You must have rental coverage or loss of use coverage if you need to have an extra vehicle when an accident occurs.
Note that you will be entitled to this rental car regardless of who is at fault. Insurance companies will increase your premium for this coverage.
Rental coverage or loss of use is quite controversial. Usually this coverage has several limits. They start very low.
It is not surprising to see people with $20 dollars per day for a rental car. If you have not looked up how much a rental car will cost you, you probably should.
Most national rental companies start their cheapest (rice burner) vehicle at $25 per day.
When you add tax and mileage (if there are any charges on that) to the rental car costs, you will be over that amount very quickly.
Depending on the insurance company, your rental coverage limits will be either:
- Maximum daily amount and a total maximum amount. Let us say that you have $30 per day up to $900 of coverage.
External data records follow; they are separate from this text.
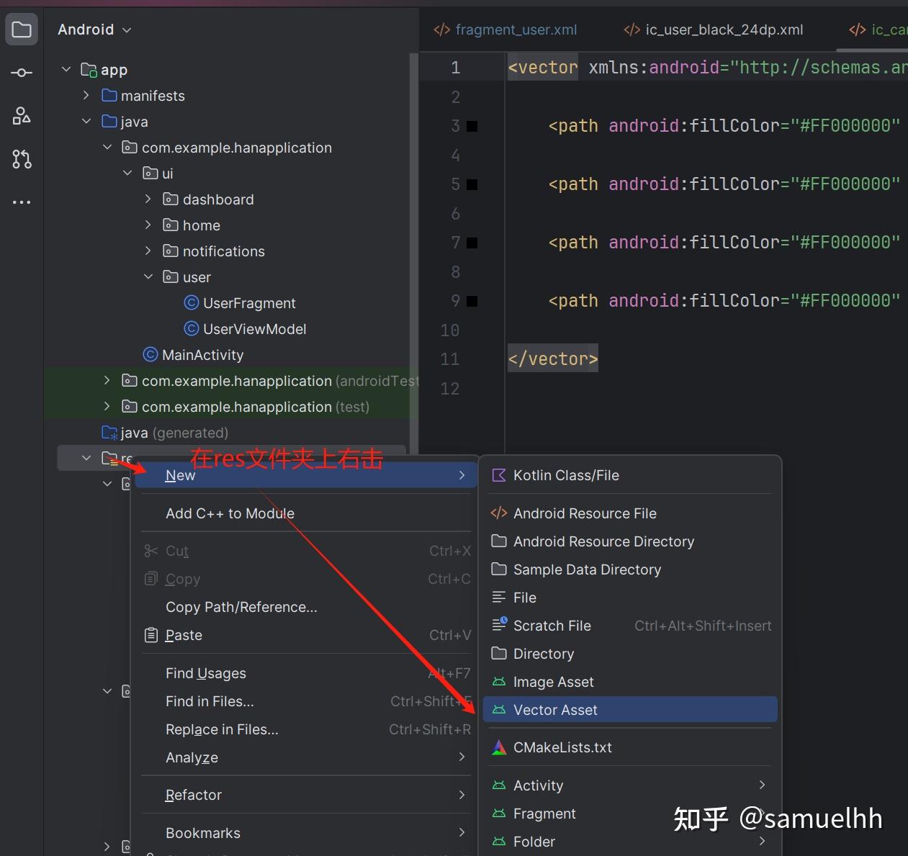Expand the dashboard package
The width and height of the screenshot is (908, 856).
(x=147, y=199)
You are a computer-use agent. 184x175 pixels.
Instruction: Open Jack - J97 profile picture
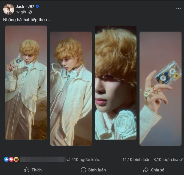point(9,9)
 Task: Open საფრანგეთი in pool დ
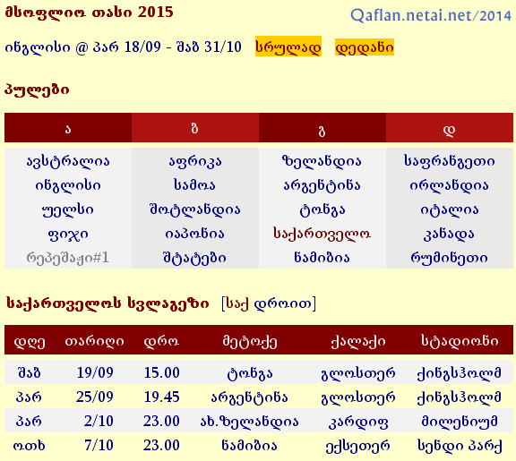[x=449, y=161]
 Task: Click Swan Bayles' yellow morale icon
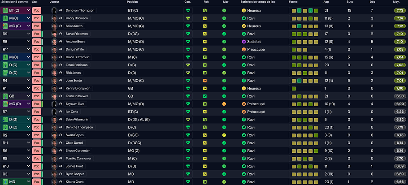click(x=224, y=135)
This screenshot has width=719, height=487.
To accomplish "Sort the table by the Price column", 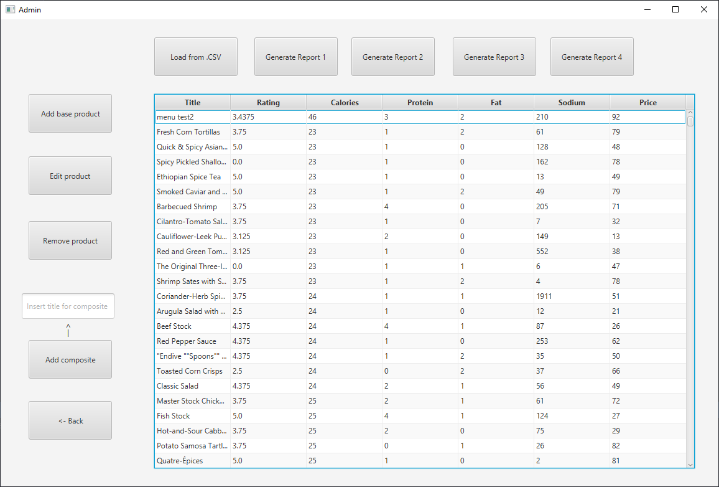I will (x=647, y=102).
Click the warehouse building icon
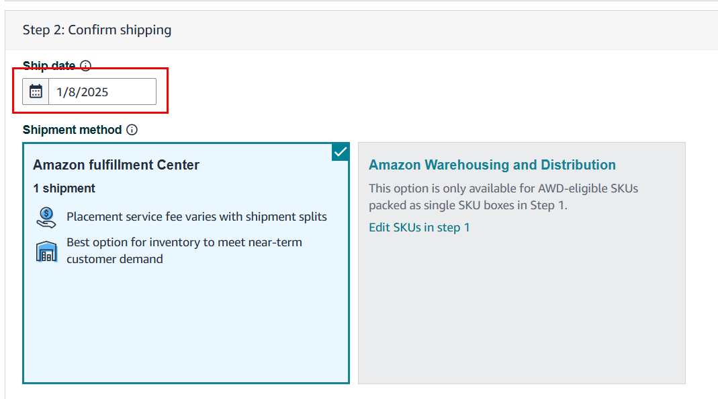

This is a double limit. For example, if you have the coverage and limits just described, and you rent a vehicle for $35 per day for only two days you would owe $ 70.
Your insurance will only cover $60 and you will be responsible for $10. The limit is $30 per day and the insurance company will enforce that limit.
- Maximum daily amount for a set amount of days. $25 dollars a day for 30 days, including weekends.
Insurance policies have more limitations than the ones outlined above. Mileage and gas are usually not covered.
This means that your adjuster will deduct the mileage or gas charges from the bill, even if you are within the allowed limits.
In addition, the Rental Coverage will have limitations on when you can start your rental. Most policies start the rental immediately only if the car is not drivable.
This is always a “point” where insurance companies will try to save some money. The insurance company’s criteria on what is “drivable” are very questionable.
Oftentimes the damages are to the headlights, turn signals, rearview mirrors, glass damage, or to doors that are stuck and will not open.
The insurance company will tell you that if your car is drivable, they will not put you in a rental car until you go to a bodyshop.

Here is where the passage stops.